Performance optimization Row_Number() over partition by:-CodePudding

I have been trying to optimize performance of a stored procedure that has left join between a table (Table1) and a subquery. It gets slow when the records in the department table increase; I think, it is due to the ROW_NUMBER function. It works fine with lower number of records in the Department table. There is a left join between Table1 and a subquery at the end of the stored procedure.

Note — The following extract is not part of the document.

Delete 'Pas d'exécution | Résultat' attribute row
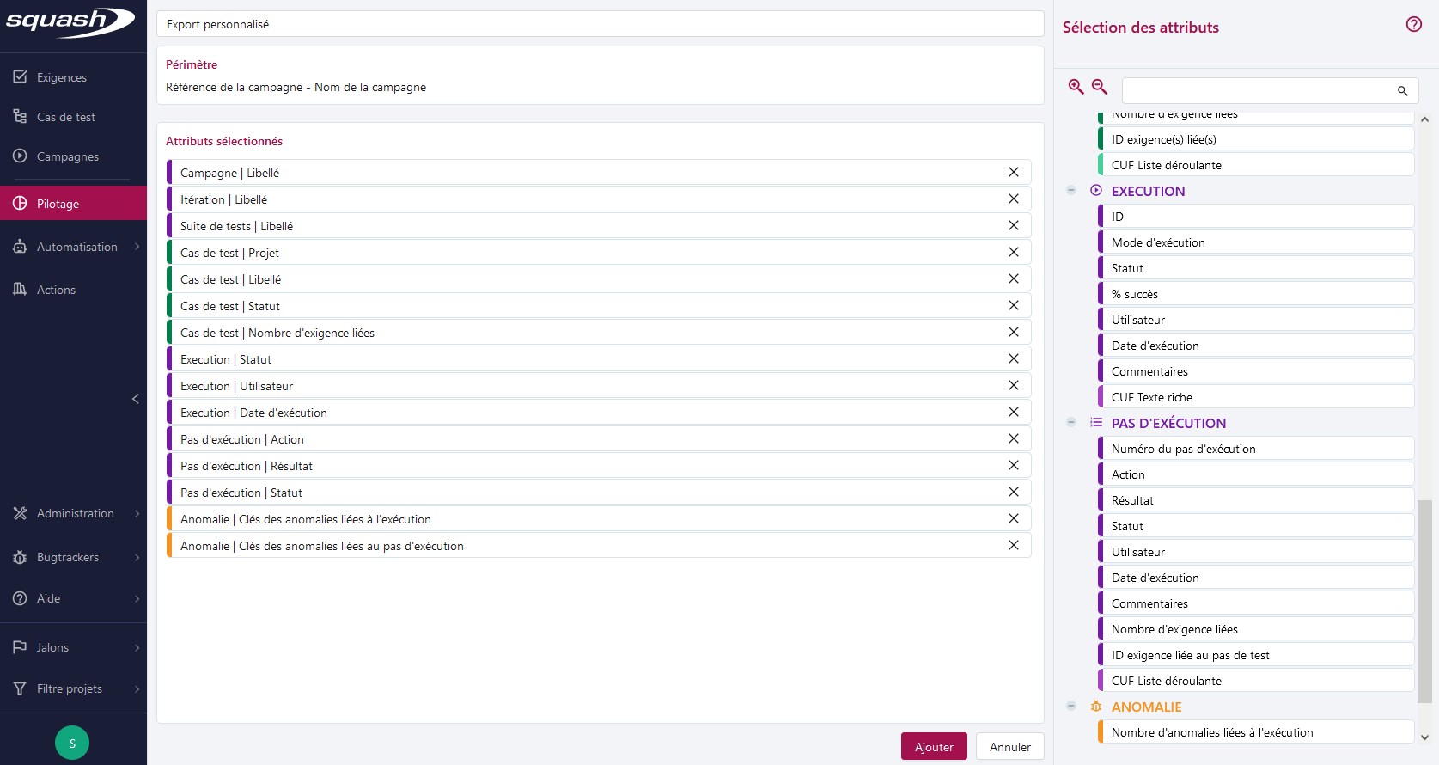The width and height of the screenshot is (1439, 765). click(x=1013, y=466)
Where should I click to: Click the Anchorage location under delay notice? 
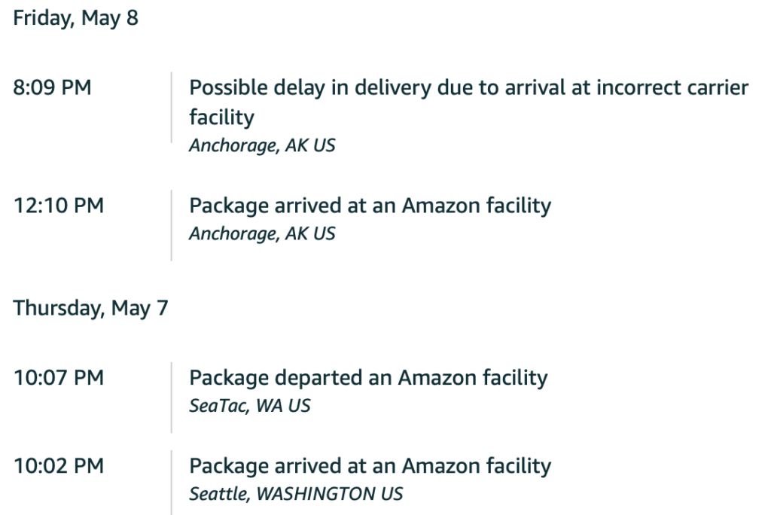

Below is sample tables of Table1, Employee and Department, involved in the query that is running slow.

CREATE TABLE [Table1]( 
   [ID] [int] NOT NULL PRIMARY KEY, 
   [Name] VARCHAR(250) NOT NULL,
   [DepartmentID] int 
) ON [PRIMARY] 

INSERT [Table1] ([ID], [Name], [DepartmentID])  
VALUES (1, N'A', 1), 
(2, N'D', 2), 
(3, N'C', 3), 
(4, N'E', 4),
(5, N'D', 5),  
(6, N'A', 6),
(7, N'B', 7)  
GO 

CREATE TABLE [Department]( 
   [DepartmentID] [int] NOT NULL PRIMARY KEY, 
   [Name] VARCHAR(250) NOT NULL, 
) ON [PRIMARY] 

INSERT [Department] ([DepartmentID], [Name])  
VALUES (1, N'Engineering'), 
(2, N'Administration'),  
(3, N'Sales'), 
(4, N'Marketing'), 
(5, N'Finance') 
GO 

CREATE TABLE [Employee]( 
   [EmployeeID] [int] NOT NULL PRIMARY KEY, 
   [FirstName] VARCHAR(250) NOT NULL, 
   [LastName] VARCHAR(250) NOT NULL, 
   [DepartmentID] [int] NOT NULL REFERENCES [Department](DepartmentID), 
) ON [PRIMARY] 
GO

INSERT [Employee] ([EmployeeID], [FirstName], [LastName], [DepartmentID]) 
VALUES (1, N'Orlando', N'Gee', 1 ), 
(2, N'Keith', N'Harris', 2 ), 
(3, N'Donna', N'Carreras', 3 ), 
(4, N'Janet', N'Gates', 3 )

Sample query that is running slow.

SELECT *
FROM Table1 AS t
    LEFT JOIN (SELECT D.Name
                     ,E.DepartmentID
                     ,ROW_NUMBER() OVER (PARTITION BY E.DepartmentID
                                         ORDER BY D.DepartmentID ASC
                                                 ,CASE WHEN D.Name IS NULL
                                                       THEN 1
                                                       ELSE 0
                                                       END ASC
                                                 ,D.Name ASC
                                        ) AS ord_index
               FROM Department AS D
                   INNER JOIN Employee AS E
                       ON D.DepartmentID = E.DepartmentID
              ) AS x
        ON x.DepartmentID = t.DepartmentID
WHERE x.ord_index = 1 OR x.ord_index IS NULL

I tried adding indexes per the suggestion of tuning advisor, but it doesn't improve the performance. I was also trying to use APPLY, but couldn't get it clear due to the ROW_NUMBER function. I have been trying to go through the related titles on the platform though.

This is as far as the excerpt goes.